Franz Joseph Haydn's “Concerto for Cello and Orchestra in C Major” will also mark the Philharmonic debut of Zuill Bailey, a cellist who holds degrees from the Peabody Conservatory and the Juilliard School. Bailey is a professor of cello at the University of Texas at El Paso.
Composed in the early 1760s for Haydn's friend Joseph Franz Weigl, the C Major Concerto disappeared some time after its premiere and was presumed lost. Two centuries would pass before it resurfaced.
In the 1960s, musicologist Oldrich Pulkert discovered a copy of Haydn's score at the Prague National Museum. Cellist Milos Sadlo gave the 20th-century premiere of the newly found work with Charles Mackerras and the Czechoslovak Radio Symphony Orchestra on May 19, 1962.

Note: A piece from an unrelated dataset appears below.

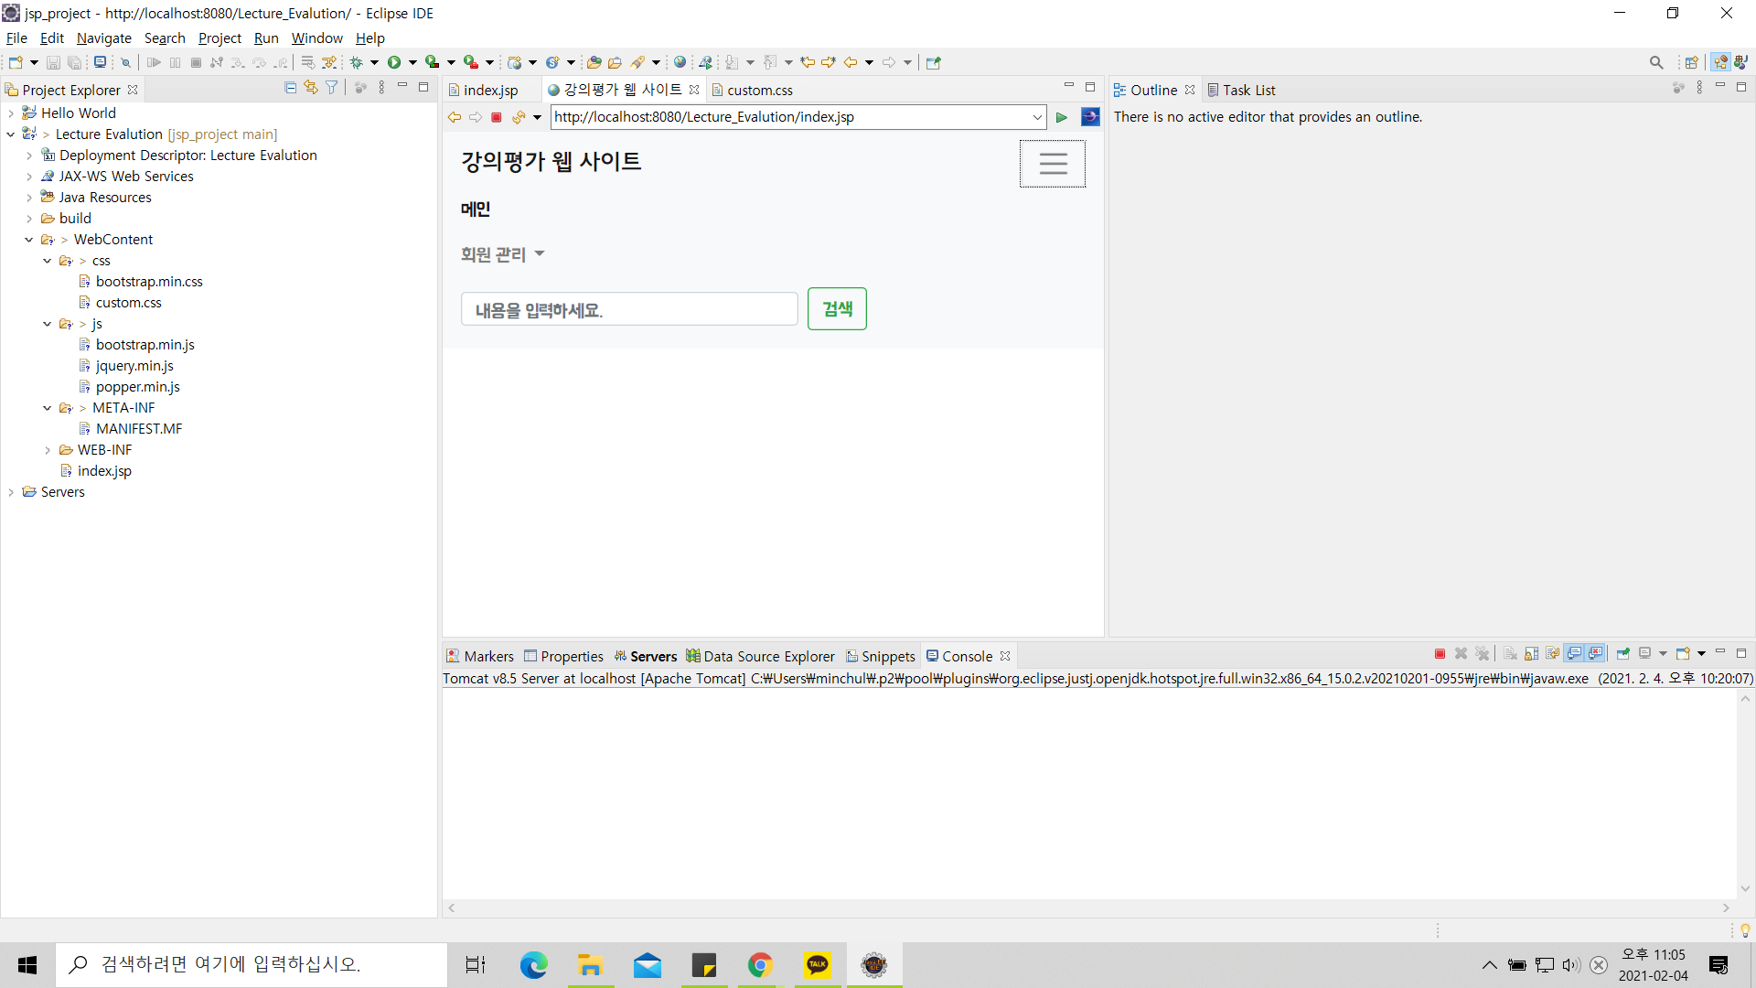
Task: Open the 회원 관리 dropdown
Action: pos(502,254)
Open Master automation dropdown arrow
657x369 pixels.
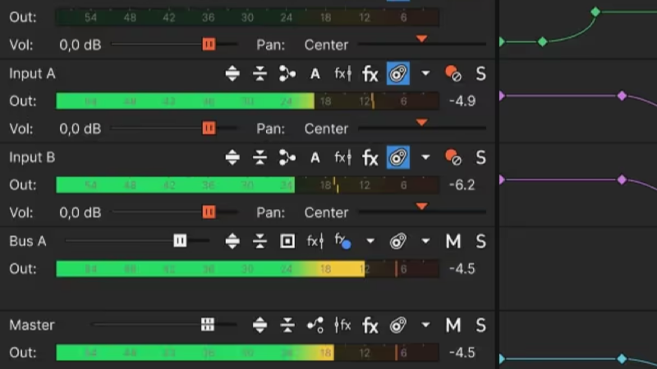[425, 325]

“The Haydn C Major lights the building on fire with virtuosity and excitement,” Bailey said recently by phone from El Paso. “This concerto is a dash, an incredibly fun dash. It really feels like water that's about to boil the whole time. The last movement is when the bubbles come and the water finally boils. The excitement is self-generating.”
Like much music written during the classical period (the last half of the 18th century and the first two decades of the 19th), the Haydn C Major has a transparency that exposes both the solo line and the orchestral accompaniment.
“It's like champagne or crystal — beautiful and simple,” Bailey said. “The ear accepts it immediately. Whether you're a listener or a performer, it just feels right. I think of it as a festive celebration piece.”
Concert artists often speak of the time commitment required to prepare a piece for performance. Even a work such as the Haydn C Major, which has been a part of Bailey's repertoire for more than two decades, will need to be practiced and re-examined. Musical masterworks can reveal some previously undetected or overlooked mystery even after years of familiarity and performing.